The deadline came and went on Tuesday but the Dolphins and nose tackle Paul Soliai were not able to reach agreement on an contract extension that would have effectively replaced the franchise tag number on the big fella, helped the Dolphins clear cap space, locked the player up for at least three more years, and settled an issue both sides will now have to revisit in the future.
It didn't get done.
Solia, who is making $12.476 million this season with every bit of it counting against the cap, cannot sign an extension now. He can become a free agent at the end of the season unless the Dolphins use the franchise tag on him again. Putting that tag on Soliai in 2012 would cost Miami a whopping $14.971 million -- crazy money for one year.
So why didn't the sides come together?
Well, this morning on my radio show, Armando and the Amigo on 640-AM in South Florida, agent David Canter broke what he termed as a self-imposed media silence on the matter and peeled back intricate details of the negotiation from his viewpoint. (I'd love to get it also from the Dolphins viewpoint, but I dropped my Iphone in the pool so I've been without ability to send or receive calls or texts for a week now. I also doubt the team would be much interested in exchanging either phone calls or texts on this matter with me anyway.)
But I digress.
Canter said on my show that he and the team were, "basically in completely different mindsets" as it relates to the negotiations. That's bad.
I asked him how far apart he was with the team and after asking how far Earth is from one of the outer planets, he got much more specific:
Ultimately, Canter said, the Dolphins wanted to pay Soliai "$8 million and change" per season to extend him to 2014. Their offer included $6-$8 million in "new guaranteed money." Understand Miami's thinking here. The team obviously viewed the $12.4 million this year that is guaranteed as part of the overall guaranteed money on a four-year deal.
Canter didn't see it that way. He was initially asking for $24 million in new guaranteed money before lowering that to around $18 million in new guaranteed money for three more years beyond this one. That would be on top of the $12.4 million his client is making this year.
So while the Dolphins were offering Vince Wilfork money, Canter was asking for a deal that falls above the three-year, $27 million contract extension Cleveland nose tackle Ahtyba Rubin signed on Sept. 11. Rubin got $18 million in guaranteed money for three more years and is locked up through 2014.
The problem? The Dolphins were willing to give $18-$20 million as the total guarantee for four years. Canter wanted to treat this year at the club's current structure -- with $12.4 million guaranteed -- and then get $18 million in guarantees for the next three years, just like Rubin got.
Contrary to a published report, neither side was ever talking about the Haloti Ngata deal the Pro Bowl player signed with Balitmore this week. That deal is worth a reported $61 million for five years -- over $12 million per season. That deal pays Ngata $27 million guaranteed money this year and $13 million in guaranteed money next year. Ngata is now signed through 2015.
"The Dolphins were more interested in getting us to take $40 million over five years for Paul Soliai," Canter said. "And that's a big divide, unfortunately."

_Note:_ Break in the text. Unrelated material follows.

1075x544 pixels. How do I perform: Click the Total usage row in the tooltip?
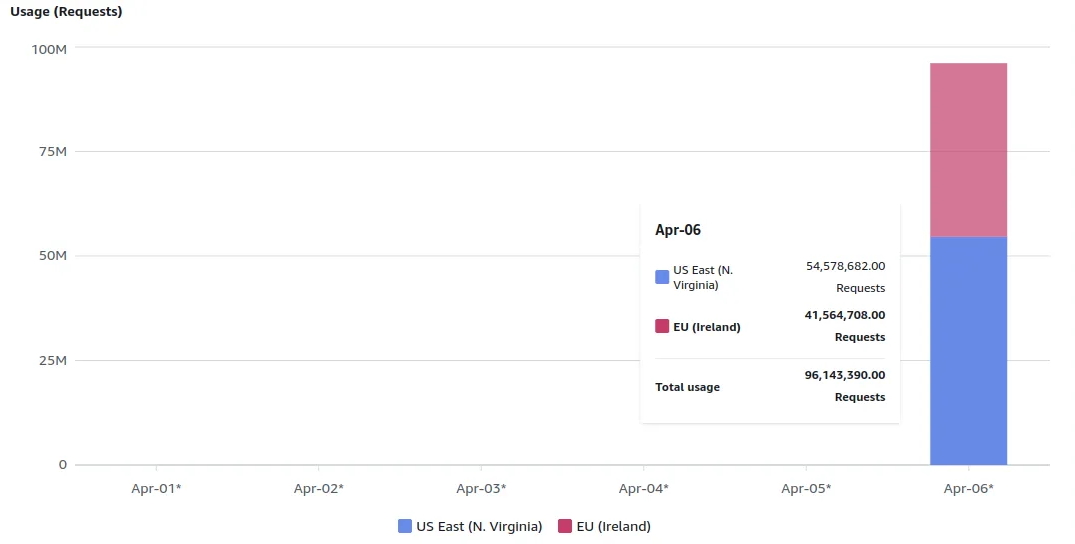688,387

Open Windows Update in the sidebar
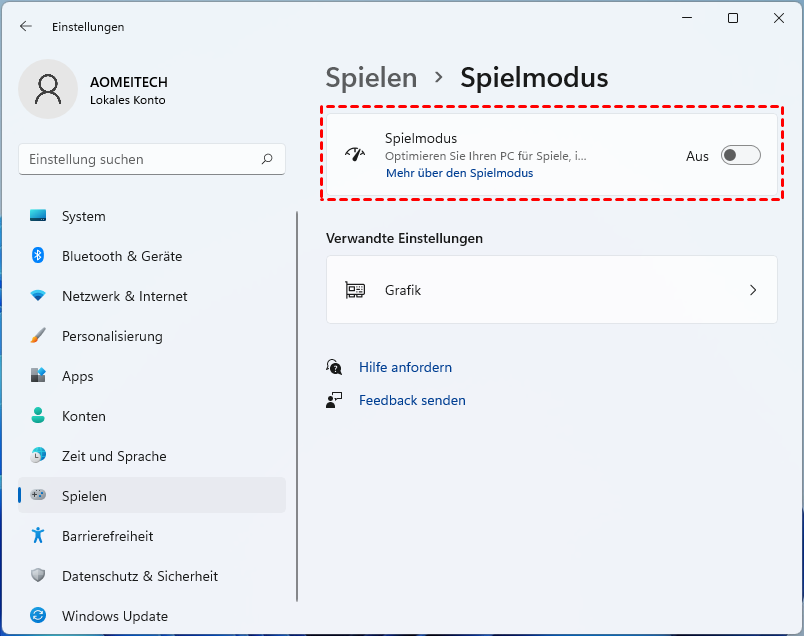tap(114, 616)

Canter said the club made him the "Vince Wilfork contract" offer several weeks ago. He said he responded with a counter-offer but didn't hear back for a long time. As the deadline approached, he said he called general manager Jeff Ireland and capologist Dawn Aponte and the sides haggled back and forth.
"I made massive concessions," Canter said, "down at least $5-$7 million in guaranteed money and overall structure and they never once upped their original offer one dollar."
But ultimately the Dolphins and agent weren't able to get past the enormous gulf in guaranteed money they were discussing.
Don't ask me who is right here. Both sides obviously think they are. Both sides can make compelling cases why they are being fair and right.
The bottom line is Soliai may well be playing for another team next year or playing for nearly $15 million for Miami if the club franchises him again. If the Dolphins franchise Soliai, they clearly admit being wrong because for a mere $3 million more in guarantees they could have had him for two more years beyond 2012.
If Miami doesn't use the franchise tag again, Soliai will possibly walk.
Might Soliai get less on the open market than he's asking. "That's possible," Canter said. "We're willing to take that gamble and live with whatever happens." But Canter knows someone will sign Soliai.
For now, meanwhile, nothing got done. And that should disappoint both sides.